## 任务内容
a – 请照原文摘录文档正文中从“點撥 建構函式證明不等式恆成立.”到“(0,e)\)上是單調遞增.”的部分。
b – 按文档正文,函数 f(x)=ln x−x+1 在何处取得最大值,最大值是多少?

證明 設\(f(x)=\ln x-x+1\),
\(\therefore\)函式定義域是\((0,+∞)\), \(f^{\prime}(x)=\dfrac{1}{x}-1=\dfrac{1-x}{x}\),
令\(f'(x)=0\),得\(x=1\),
當\(x>1\)時,\(f'(x)<0\),\(f(x)\)單調遞減;
當\(x<1\)時,\(f'(x)>0\),\(f(x)\)單調遞增;
所以\(f(x)\)在\(x=1\)處取到最大值\(f(1)=0\),
即\(f(x)=\ln x-x+1≤0\),所以\(\ln x≤x-1\).
點撥 建構函式證明不等式恆成立.
【典題2】 已知函式\(f(x)=\dfrac{\ln x}{x}\).
(1)求函式\(f(x)\)的單調區間;
(2)已知\(a\)、\(b∈R\),\(a>b>e\), (其中\(e\)是自然對數的底數), 求證: \(b^a>a^b\).
解析 (1)\(f(x)=\dfrac{\ln x}{x}\), \(\therefore f^{\prime}(x)=\dfrac{1-\ln x}{x^2}\)
當\(x>e\)時, \(f'(x)<0\),\(\therefore\)函式\(f(x)\)在\((e,+∞)\)上是單調遞減.
當\(0<x<e\)時, \(f'(x)>0\),\(\therefore\)函式\(f(x)\)在\((0,e)\)上是單調遞增.

## 记录清单
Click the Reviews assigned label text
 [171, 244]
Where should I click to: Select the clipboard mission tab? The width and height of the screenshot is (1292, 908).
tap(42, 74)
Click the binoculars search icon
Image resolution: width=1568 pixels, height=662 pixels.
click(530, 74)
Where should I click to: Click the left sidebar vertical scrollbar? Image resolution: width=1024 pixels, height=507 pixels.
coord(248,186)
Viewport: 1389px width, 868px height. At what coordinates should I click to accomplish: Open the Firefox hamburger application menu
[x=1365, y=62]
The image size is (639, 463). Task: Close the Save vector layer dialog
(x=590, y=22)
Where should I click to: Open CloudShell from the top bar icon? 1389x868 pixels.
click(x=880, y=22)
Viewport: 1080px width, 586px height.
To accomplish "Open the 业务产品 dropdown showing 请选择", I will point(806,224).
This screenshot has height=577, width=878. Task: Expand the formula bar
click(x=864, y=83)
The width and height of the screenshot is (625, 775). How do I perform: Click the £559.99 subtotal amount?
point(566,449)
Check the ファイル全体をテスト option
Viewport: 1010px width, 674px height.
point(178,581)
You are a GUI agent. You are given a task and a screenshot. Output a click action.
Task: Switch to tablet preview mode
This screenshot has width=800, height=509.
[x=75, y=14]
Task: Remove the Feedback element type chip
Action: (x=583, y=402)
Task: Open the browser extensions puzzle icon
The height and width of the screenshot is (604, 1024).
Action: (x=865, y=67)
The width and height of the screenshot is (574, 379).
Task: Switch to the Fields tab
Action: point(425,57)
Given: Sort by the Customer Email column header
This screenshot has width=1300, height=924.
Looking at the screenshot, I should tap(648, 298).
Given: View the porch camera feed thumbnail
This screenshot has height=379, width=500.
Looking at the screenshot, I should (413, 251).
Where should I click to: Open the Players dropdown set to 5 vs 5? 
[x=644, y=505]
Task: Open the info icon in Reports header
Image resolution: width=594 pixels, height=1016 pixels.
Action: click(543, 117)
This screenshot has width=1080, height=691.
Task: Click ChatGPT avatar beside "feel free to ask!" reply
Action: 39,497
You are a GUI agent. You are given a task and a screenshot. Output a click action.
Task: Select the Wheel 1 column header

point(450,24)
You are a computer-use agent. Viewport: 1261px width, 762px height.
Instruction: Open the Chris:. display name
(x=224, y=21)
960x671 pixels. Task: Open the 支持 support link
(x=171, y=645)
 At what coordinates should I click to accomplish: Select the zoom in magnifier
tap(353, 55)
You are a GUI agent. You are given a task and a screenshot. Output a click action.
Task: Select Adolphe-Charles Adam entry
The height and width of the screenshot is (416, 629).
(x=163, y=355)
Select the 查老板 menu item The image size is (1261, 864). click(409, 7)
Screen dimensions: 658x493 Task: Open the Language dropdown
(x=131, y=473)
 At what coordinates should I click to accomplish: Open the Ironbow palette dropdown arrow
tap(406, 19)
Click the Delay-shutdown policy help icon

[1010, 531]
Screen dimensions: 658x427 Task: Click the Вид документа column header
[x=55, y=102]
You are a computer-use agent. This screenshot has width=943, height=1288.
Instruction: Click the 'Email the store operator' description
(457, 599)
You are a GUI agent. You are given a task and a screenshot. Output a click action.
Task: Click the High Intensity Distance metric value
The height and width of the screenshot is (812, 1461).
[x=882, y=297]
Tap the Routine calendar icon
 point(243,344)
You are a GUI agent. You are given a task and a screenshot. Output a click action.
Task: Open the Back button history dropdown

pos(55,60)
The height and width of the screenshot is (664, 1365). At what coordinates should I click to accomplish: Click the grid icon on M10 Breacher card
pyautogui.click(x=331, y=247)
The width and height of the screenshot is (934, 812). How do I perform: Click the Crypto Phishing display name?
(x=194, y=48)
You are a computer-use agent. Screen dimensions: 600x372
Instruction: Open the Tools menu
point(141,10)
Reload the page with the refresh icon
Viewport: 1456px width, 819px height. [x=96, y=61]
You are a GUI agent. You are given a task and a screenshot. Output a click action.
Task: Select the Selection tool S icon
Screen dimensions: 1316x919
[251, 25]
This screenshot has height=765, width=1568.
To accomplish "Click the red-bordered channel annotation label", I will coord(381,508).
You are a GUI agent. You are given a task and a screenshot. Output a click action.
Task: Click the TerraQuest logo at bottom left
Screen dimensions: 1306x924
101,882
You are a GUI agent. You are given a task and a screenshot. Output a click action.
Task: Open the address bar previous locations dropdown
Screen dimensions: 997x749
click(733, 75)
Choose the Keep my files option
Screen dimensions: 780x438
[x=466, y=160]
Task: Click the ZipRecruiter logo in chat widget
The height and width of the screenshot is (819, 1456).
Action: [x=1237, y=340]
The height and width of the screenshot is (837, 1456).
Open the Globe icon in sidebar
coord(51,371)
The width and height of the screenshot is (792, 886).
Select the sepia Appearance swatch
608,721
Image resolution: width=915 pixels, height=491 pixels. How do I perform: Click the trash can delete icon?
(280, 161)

## 解答
a –
點撥 建構函式證明不等式恆成立.
【典題2】 已知函式\(f(x)=\dfrac{\ln x}{x}\).
(1)求函式\(f(x)\)的單調區間;
(2)已知\(a\)、\(b∈R\),\(a>b>e\), (其中\(e\)是自然對數的底數), 求證: \(b^a>a^b\).
解析 (1)\(f(x)=\dfrac{\ln x}{x}\), \(\therefore f^{\prime}(x)=\dfrac{1-\ln x}{x^2}\)
當\(x>e\)時, \(f'(x)<0\),\(\therefore\)函式\(f(x)\)在\((e,+∞)\)上是單調遞減.
當\(0<x<e\)時, \(f'(x)>0\),\(\therefore\)函式\(f(x)\)在\((0,e)\)上是單調遞增.

b – 在 x=1 处取得最大值,最大值为 f(1)=0。